McLellan pointed a finger at himself for the team’s PK problems and said it’s his responsibility to get it fixed.

"Penalty kill has to get better," McLellan said. "It starts with me. I’m in charge of this team, and I’m the coach. The penalty kill is on me. We work on it as a unit, the players try to implement what we do. It worked well for us for two years, extremely well, and it’s fallen off for two years. It’s obvious that some changes need to be made there, and we’ll look at every avenue possible, whether it’s systematic, how we use players. That’s on the coach."

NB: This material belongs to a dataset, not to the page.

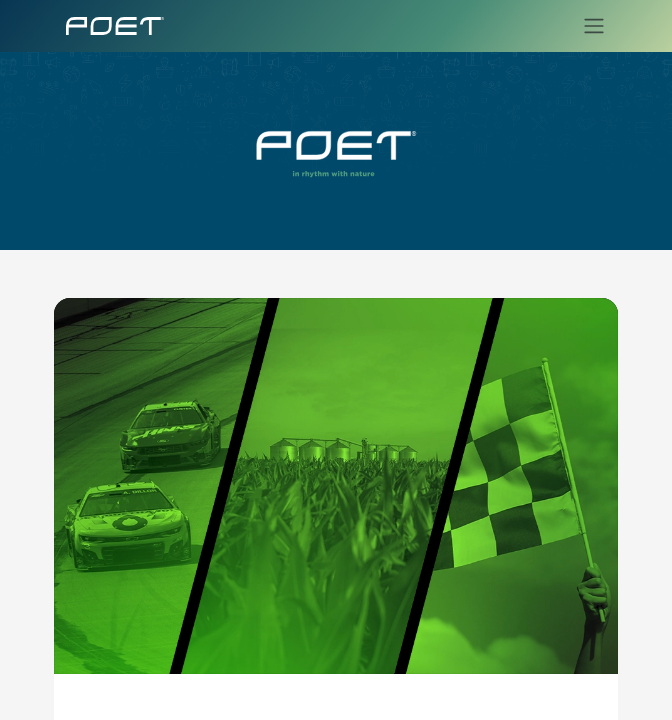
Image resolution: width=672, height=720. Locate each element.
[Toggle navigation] (588, 26)
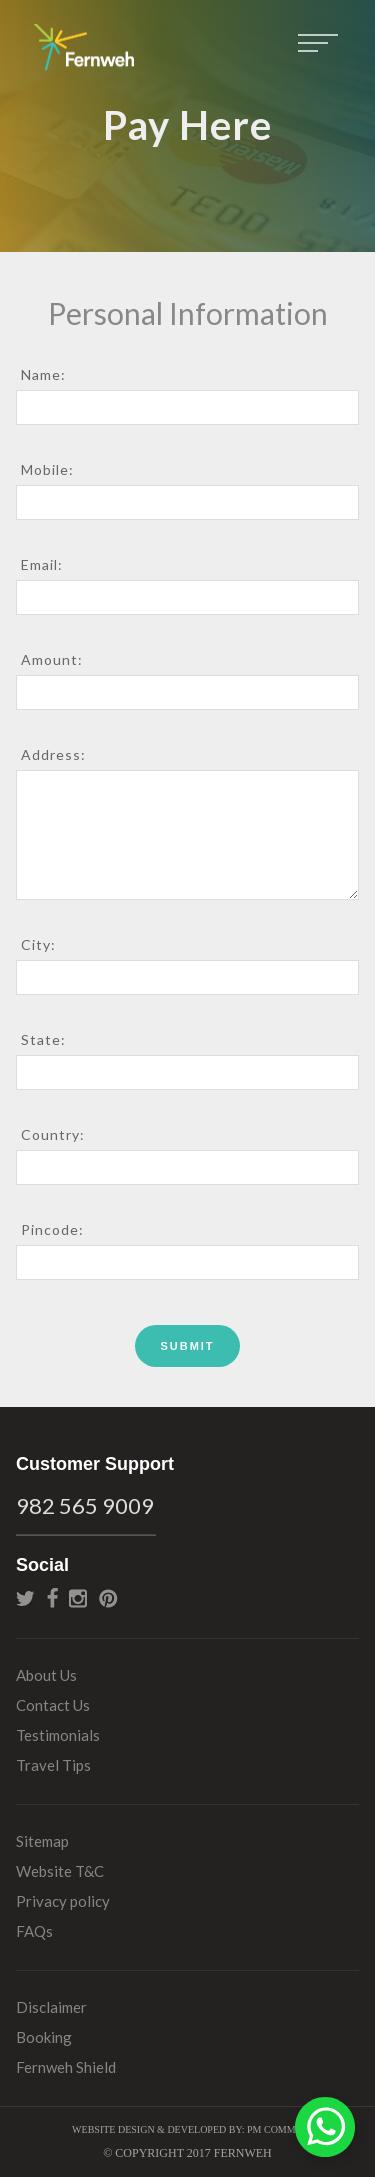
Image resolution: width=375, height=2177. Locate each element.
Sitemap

Some of the Sharks’ core group of players, including Thornton, Marleau and Boyle, are in their 30s, and McLellan were asked if the Stanley Cup window was closing on this team.

"Only if we let it," McLellan said. "If we as a group of players come in and believe that and we allow it to happen then the window is closing. But I don’t believe it is. We’re not an old hockey club. We have some of our prime players, our core players in the prime of their careers."

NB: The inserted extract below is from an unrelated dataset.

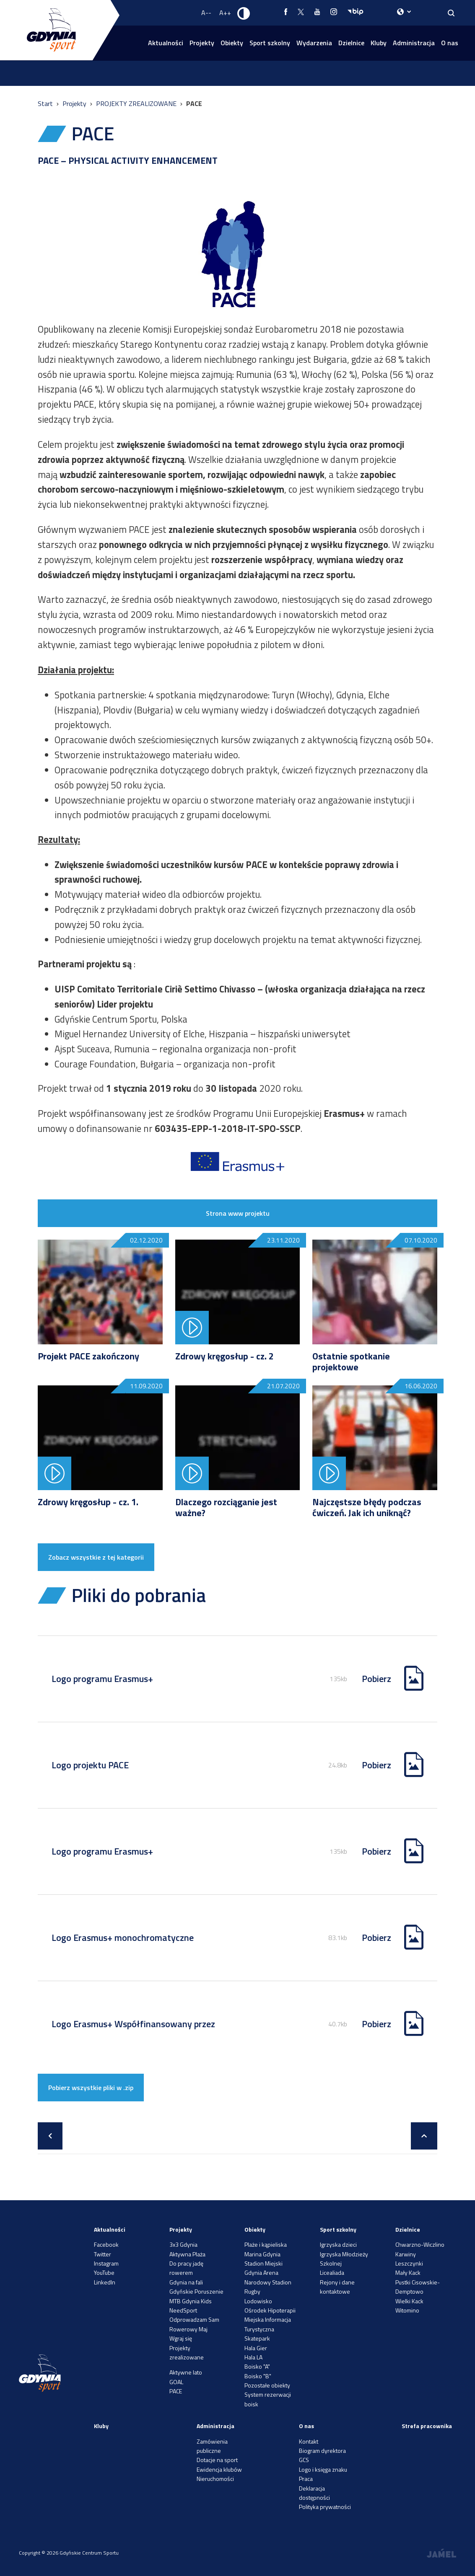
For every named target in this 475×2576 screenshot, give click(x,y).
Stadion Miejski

The Sharks have six players who will become unrestricted free agents on July 1 if they’re not re-signed: forwards Brad Winchester, Jim Vandermeer, Dominic Moore, Daniel Winnik and Torrey Mitchell, as well as defenseman Colin White. Five others are headed for restricted free agency: Tommy Wingels, Andrew Desjardins, Justin Braun, TJ Galiardi and Benn Ferriero.

It will be up to Wilson to decide who stays and who goes during what should be an offseason filled with changes.

"Win or lose, you never come back the same way," Boyle said. "That’s not up to me to make those decisions, but I’m sure there’s going to be plenty of new faces. I can only speak for myself. I want to be here. The fire’s still burning. I want to win badly."